純白の婚礼衣装を纏ったアンジェラとヘンリーは、領地で行われたガーデンパーティーで皆から祝福を受けていた。

彼女は結局あの後、両親とヘンリーの勧めで女王に謁見し、社交界デビューを果たした。

その後ヘンリーと正式に婚約し、譲るはずだった会社を叔父と共同経営し、他にも証券投資会社を設立し、ヘンリーと実業家として歩んでいる。

そして今日、ヘンリーと晴れて結婚した。

結婚を一年半も先に延ばしたのは、他ならないお父様からの切望だった。

今年、妹のスージーを社交界デビューさせた後、アンジェラに爵位の継承権を捨てて欲しいとの頼みで、二人はそれを了承した。

そしてちゃっかりした妹は、社交界デビュー直後、一目ぼれしたスコットランドの公爵家次男と婚約してしまった。

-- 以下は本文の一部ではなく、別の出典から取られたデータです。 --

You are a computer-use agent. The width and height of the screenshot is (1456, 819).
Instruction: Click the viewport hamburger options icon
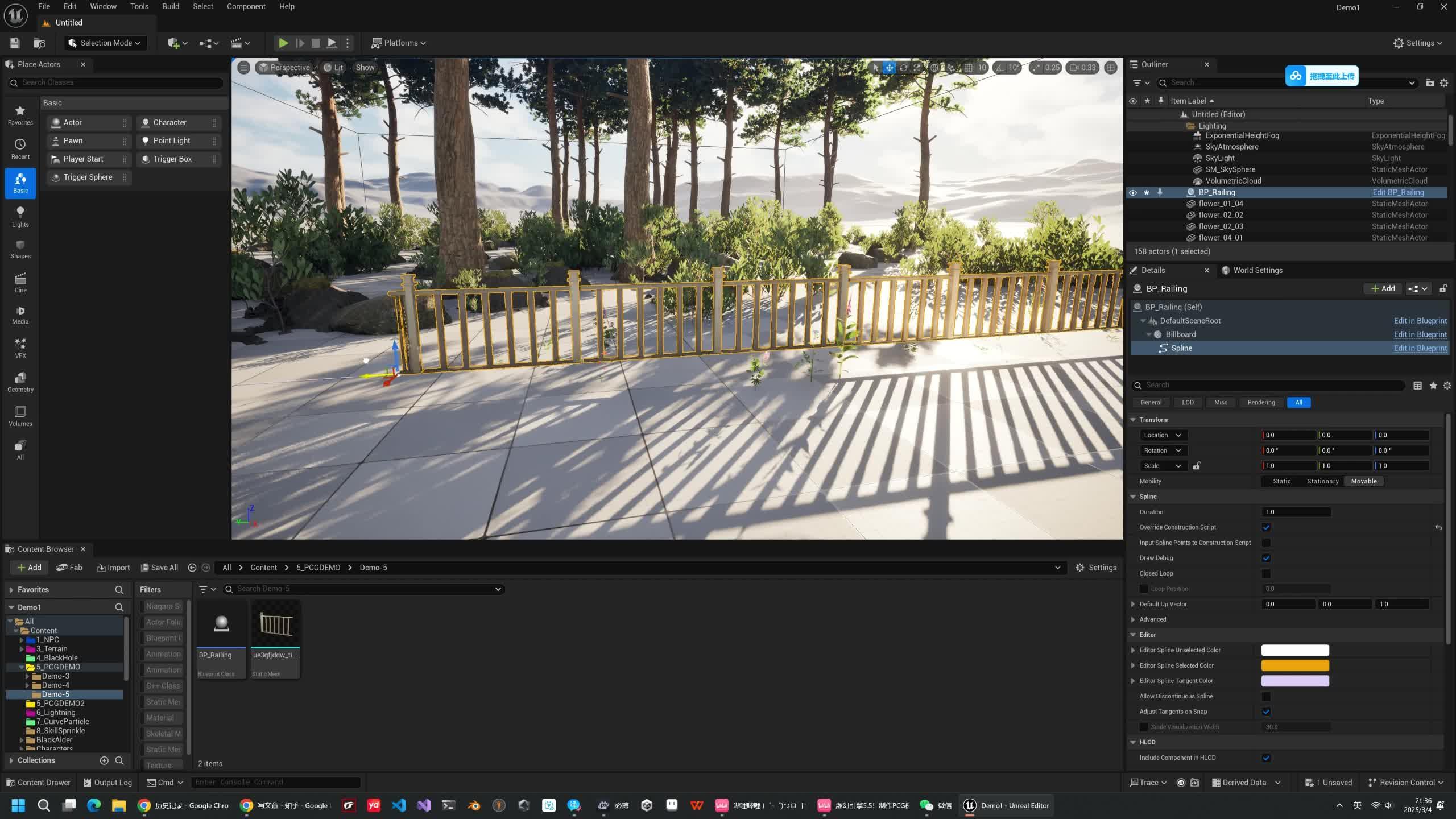click(243, 68)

半年後彼女は結婚し、正式にノースブルック子爵の称号を賜ることになっている。

おめでとうと客から祝いの言葉を受けるたび、アンジェラはまるで自分は天国にいるのではないかと錯覚してしまうほど幸福で、ふわふわと地に足が着いていないような感覚になる。

「ダーリン、お酒にでも酔いましたか?」

ポーっとしていたアンジェラの腰を少し引き寄せて、ヘンリーが甘く囁く。

「シャンパンをちょっと飲んだだけなの。でもふわふわして気持ちがいいわ」

そう返した彼女にヘンリーは苦笑いをすると、近くの椅子に座らせた。

純白の燕尾服を着た彼を仰ぎ見る。

軽く後ろに流された髪も、均整の取れた体躯も、いつもより優しく緩められた表情も、とても素敵でじっと見つめていたいような、気恥ずかしくて目を逸らしたくなるような気もする。

(素敵な素敵な、私の王子様)

「ヘンリー、王子様みたい」

幸せすぎて舞い上がったアンジェラが発したその言葉に、ヘンリーは苦笑する。

「まだ『恋の駆け引き』をやっているのですか?」

「違うわよ! もう!」

前も同じように取り合ってくれなかった事を思い出して、彼女は頬を膨らませる。

「膨れっ面でも可愛いですよ、私の天使(エンジェル)」

「………っ!」

いつもはそんな事を口にしないヘンリーにいきなり「天使」などと恥ずかしい事を言われ、アンジェラは絶句する。

ああそうか、彼だって自分に「王子様みたい」と言われて恥ずかしかったのだなと、今になってやっと理解した。